MedicalResearch.com Interview with:

Madeleine A. Fugère, Ph.D. Professor of Psychology Eastern CT State University Willimantic, Connecticut

Dr. Fugère

Madeleine A. Fugère, Ph.D.
Professor of Psychology
Eastern CT State University
Willimantic, Connecticut

MedicalResearch.com: What is the background for this study? What are the main findings?

Response: Previous research has shown that both daughters and their parents rate many traits as more important than physical attractiveness in a potential mate (for daughters), including traits such as respectfulness, honesty, and trustworthiness. Previous research also shows that women rate physical attractiveness as more important in a mate for themselves than parents do in a mate for their daughters.
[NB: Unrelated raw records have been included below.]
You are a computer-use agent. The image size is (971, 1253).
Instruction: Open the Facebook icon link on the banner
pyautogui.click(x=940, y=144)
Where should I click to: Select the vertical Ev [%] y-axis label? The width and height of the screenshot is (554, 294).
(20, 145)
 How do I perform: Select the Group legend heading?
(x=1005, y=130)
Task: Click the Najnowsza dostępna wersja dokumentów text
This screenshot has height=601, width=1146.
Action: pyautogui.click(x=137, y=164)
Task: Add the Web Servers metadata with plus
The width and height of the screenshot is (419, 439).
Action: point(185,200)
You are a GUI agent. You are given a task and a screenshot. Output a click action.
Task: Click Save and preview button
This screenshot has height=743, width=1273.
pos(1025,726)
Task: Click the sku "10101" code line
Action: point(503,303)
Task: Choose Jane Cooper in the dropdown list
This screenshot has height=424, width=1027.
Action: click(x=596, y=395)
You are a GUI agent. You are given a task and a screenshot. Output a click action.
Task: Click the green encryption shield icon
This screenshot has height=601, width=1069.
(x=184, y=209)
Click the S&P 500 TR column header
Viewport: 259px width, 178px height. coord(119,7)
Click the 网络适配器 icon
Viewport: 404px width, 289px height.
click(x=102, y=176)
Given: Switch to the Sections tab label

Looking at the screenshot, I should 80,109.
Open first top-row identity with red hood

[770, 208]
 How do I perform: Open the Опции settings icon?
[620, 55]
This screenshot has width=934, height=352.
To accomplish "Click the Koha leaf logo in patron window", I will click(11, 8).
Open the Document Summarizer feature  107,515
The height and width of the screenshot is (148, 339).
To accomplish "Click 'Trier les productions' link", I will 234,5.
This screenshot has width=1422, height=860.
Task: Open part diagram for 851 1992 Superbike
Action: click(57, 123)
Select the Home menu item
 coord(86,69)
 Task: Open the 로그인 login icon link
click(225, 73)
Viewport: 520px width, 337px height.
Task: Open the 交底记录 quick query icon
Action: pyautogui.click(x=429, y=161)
In our research project, we experimentally manipulated the physical attractiveness of male targets (using photographs) and we experimentally manipulated the traits associated with each male target. The trait profiles included the “respectful” trait profile which consisted of the traits respectful, honest, and trustworthy, the “friendly” trait profile which included the traits friendly, dependable, and mature, and the “pleasing” trait profile which contained the traits pleasing disposition, ambitious, and intelligent.

We found that both women and their mothers were strongly influenced by the physical attractiveness of the men and preferred the attractive and moderately attractive targets. Both women and their mothers rated the attractive and moderately attractive men most favorably, especially when they were paired with the most positive trait profile (the “respectful” trait profile).

However, the unattractive man was never rated more positively than his more attractive counterparts even when he possessed the most favorable trait profile.